Okniński zaczepia Labrygę za kulisami! Żartuje z poziomu jego rywala [WIDEO]
przez Przemek Krautz
Trener Mirosław Okniński wbija szpilki po debiucie Denisa Labrygi. Chce, by ten stanął do rewanżowego pojedynku z jego podopiecznym.
W minioną sobotę na gali Babilon MMA 50 reprezentant WCA stoczył pierwszą zawodową walkę. Zestawienie pozostawiało jednak sporo do życzenia, a kibice nie specjalnie byli zainteresowani starciem. Wszystko ze względu na rywala.
Jego przeciwnikiem był Karol Frąckowiak, który sporty walki trenuje od zaledwie kilku miesięcy. Labryga poza doświadczeniem oraz umiejętnościami miał także gigantyczną przewagę warunków fizycznych.
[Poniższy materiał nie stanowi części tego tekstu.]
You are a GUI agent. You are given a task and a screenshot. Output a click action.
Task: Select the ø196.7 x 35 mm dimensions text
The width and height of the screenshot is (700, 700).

Większy o 18 centymetrów i cięższy 17 kilogramów Denis wyglądał, jakby mierzył się z młodszym bratem.
Sprawdź kurs w Superbet
Okniński wbij szpilki w Labrygę
Frąckowiak nie wypadł najlepiej. Wydawało się, jakby w ogóle nie chciał wchodzić do klatki z ogromnym Labrygą. Nie wyprowadził żadnego celnego ciosu i tak naprawdę tylko czekał, aż zostanie rozbity, co nastąpiło już w pierwszej rundzie.
Sporo osób skrytykowało zestawienie, a wśród nich znalazł się m.in. Mirosław Okniński, którego zawodnik również walczył na gali Babilon MMA 50. Trener zaczął wbijać szpilki w 28-latka, pytając, czy nie miał do wyboru jeszcze słabszego rywala.
– Słabszego rywala nie mieli? Denis, nie mieli słabszego rywala? Dawaj z Mindą rewanż. Obiecaliście rewanż, a boicie się w MMA – wypalił w stronę Labrygi trener, który od dłuższego czasu domaga się rewanżu z Kamilem Mindą
Następnie zwrócił się do Arbiego Shamaeva, czyli szkoleniowca WCA. Ten wyjaśnił, że do Denisa jest kolejka chętnych na walkę – Jak czas przyjdzie. Jest kolejka. Stańcie w kolejce. Nie boimy się.